> _Source data_:
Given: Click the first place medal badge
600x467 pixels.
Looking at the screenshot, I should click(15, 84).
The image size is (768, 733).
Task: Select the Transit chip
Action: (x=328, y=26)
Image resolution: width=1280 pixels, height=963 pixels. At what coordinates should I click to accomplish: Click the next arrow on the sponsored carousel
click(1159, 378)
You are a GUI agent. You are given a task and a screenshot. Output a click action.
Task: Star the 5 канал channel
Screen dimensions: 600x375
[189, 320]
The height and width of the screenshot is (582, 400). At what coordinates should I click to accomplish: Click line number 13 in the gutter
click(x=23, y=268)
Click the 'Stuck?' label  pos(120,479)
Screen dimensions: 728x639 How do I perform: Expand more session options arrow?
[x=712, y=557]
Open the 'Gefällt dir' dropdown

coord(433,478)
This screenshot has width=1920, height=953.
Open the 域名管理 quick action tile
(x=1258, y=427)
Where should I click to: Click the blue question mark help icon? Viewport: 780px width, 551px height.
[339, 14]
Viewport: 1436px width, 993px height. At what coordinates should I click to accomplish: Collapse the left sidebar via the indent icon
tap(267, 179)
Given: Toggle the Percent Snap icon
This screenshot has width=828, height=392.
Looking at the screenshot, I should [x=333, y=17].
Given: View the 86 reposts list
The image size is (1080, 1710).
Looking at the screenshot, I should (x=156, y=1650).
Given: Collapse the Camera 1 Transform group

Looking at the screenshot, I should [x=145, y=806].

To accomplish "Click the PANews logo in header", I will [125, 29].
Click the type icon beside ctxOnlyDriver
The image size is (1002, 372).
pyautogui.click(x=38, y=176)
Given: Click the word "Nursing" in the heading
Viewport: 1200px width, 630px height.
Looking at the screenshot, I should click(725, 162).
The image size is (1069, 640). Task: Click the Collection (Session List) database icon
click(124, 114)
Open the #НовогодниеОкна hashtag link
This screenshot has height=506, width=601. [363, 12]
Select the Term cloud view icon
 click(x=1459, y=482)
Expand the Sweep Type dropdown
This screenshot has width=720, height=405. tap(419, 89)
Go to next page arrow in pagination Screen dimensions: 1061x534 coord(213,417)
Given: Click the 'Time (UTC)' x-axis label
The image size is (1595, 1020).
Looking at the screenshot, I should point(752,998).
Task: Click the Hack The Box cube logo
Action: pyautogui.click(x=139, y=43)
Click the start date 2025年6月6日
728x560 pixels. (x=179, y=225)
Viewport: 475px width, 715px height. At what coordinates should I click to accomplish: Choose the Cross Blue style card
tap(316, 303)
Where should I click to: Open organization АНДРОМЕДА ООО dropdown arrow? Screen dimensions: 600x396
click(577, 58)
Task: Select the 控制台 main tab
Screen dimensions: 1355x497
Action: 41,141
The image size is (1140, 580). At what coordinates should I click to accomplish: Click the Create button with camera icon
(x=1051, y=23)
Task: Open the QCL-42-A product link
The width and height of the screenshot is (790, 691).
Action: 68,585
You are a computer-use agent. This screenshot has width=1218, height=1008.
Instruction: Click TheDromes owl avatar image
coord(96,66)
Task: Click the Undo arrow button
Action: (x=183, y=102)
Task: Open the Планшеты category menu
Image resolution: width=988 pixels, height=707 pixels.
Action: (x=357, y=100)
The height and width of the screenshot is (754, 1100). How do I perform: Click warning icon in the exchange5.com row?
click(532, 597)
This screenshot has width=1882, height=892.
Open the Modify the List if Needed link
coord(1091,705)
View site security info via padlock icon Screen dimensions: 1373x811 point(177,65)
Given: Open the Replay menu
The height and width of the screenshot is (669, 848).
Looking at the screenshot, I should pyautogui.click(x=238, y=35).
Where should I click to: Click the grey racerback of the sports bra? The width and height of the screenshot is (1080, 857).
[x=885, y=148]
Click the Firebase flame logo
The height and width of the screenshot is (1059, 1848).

> _Problem_: Among the lines above, which ones hold the string "agent"? Show them.

> _Reply to the task_:
You are a GUI agent. You are given a task and a screenshot. Output a click action.
You are a computer-use agent. This screenshot has width=1218, height=1008.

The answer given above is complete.